Large IT projects are complicated and require good governance, strong leadership and good management. Managers and experts around the business will need to be involved in delivery of all the components of the project. And their efforts will need to be planned in to make sure they are backfilled. Nothing will sink a project more effectively than key business people who can’t make time because they are busy doing their day jobs!
Large projects will need considerable planning before they really start. For example, potential suppliers will need to be contacted and beauty paraded, there should be a Request for Proposal stage and price negotiations. These steps can take time which should be planned in. Decisions made in haste due to lack of time are often poor decisions!
Finally, there needs to be clear accountability for both delivery of new technology and other changes, but also for achieving the upsides.
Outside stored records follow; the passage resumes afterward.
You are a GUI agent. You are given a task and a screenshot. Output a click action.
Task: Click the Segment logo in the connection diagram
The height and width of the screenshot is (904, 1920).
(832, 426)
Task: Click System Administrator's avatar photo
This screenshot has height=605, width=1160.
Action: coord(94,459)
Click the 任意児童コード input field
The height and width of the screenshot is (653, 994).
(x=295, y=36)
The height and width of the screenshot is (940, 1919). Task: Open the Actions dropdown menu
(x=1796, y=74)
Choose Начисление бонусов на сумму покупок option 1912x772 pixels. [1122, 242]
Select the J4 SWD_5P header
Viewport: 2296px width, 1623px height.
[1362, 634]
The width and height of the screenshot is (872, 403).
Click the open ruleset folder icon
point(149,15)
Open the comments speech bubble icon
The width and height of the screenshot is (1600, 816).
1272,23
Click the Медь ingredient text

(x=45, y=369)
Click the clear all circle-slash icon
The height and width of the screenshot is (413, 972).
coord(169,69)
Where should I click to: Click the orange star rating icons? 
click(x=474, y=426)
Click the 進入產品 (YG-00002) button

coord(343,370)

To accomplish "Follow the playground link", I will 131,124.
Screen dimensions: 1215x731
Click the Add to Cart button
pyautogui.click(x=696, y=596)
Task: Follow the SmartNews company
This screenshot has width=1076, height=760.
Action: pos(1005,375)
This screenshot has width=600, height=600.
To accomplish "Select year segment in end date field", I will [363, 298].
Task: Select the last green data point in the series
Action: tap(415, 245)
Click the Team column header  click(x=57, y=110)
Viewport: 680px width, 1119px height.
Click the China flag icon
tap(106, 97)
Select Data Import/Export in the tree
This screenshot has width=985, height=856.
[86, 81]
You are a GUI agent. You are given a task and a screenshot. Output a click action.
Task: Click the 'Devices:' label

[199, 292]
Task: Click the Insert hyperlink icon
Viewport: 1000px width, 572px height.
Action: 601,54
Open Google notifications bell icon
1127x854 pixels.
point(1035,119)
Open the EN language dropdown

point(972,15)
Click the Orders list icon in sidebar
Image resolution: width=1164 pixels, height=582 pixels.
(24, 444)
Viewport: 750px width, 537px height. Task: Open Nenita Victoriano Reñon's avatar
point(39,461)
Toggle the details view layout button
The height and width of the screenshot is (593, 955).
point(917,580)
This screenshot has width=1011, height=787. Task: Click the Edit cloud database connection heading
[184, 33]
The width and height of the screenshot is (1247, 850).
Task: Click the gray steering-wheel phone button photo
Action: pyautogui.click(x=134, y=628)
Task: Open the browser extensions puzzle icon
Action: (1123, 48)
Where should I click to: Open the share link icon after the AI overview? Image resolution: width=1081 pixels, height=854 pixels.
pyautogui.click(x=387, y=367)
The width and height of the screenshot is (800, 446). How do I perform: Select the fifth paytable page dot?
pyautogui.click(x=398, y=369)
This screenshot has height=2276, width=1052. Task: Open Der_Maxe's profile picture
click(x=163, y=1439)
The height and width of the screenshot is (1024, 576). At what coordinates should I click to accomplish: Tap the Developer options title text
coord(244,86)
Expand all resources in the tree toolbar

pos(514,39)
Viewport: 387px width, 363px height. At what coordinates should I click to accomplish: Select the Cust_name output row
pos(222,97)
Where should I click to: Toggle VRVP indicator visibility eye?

For example, if the aim is to deliver a new system that can double throughput, then it needs to be clear who is accountable for delivering the new system, and who is accountable for doubling throughput.
When change is being proposed and delivered, the hardest part of the project is often not the implementation of new systems, but the management of the people affected by the change. Underestimating the training requirements or the time required to help staff understand the need for change and how they will be affected will be a sure-fire way to scupper the long-term success for a project, however well the technology is implemented.
Keep the IT Roadmap alive and under review
The IT Roadmap must be kept relevant and up-to-date. Involvement of all key managers and decision-makers is important as it will help embed it and there should then be an agreement to review it on an occasional basis, say every quarter; with a major re-examination perhaps every year.
This should go handin-hand with the business strategy, particularly when there is significant change, perhaps a new major customer, new service or acquisition. An agreed IT Roadmap is empowering because it provides a basis for sound optimism across the company. It removes uncertainty, wasted effort and doubt.
As the business grows, decisions to undertake projects are easier because they have already been agreed in principle. Funding can be arranged in advance and the business is better able to seize opportunities when they arise. Put together, your company’s people, processes, technology systems and digital initiatives, are critical components of a growing business and an agreed IT Roadmap is the basis for managing these.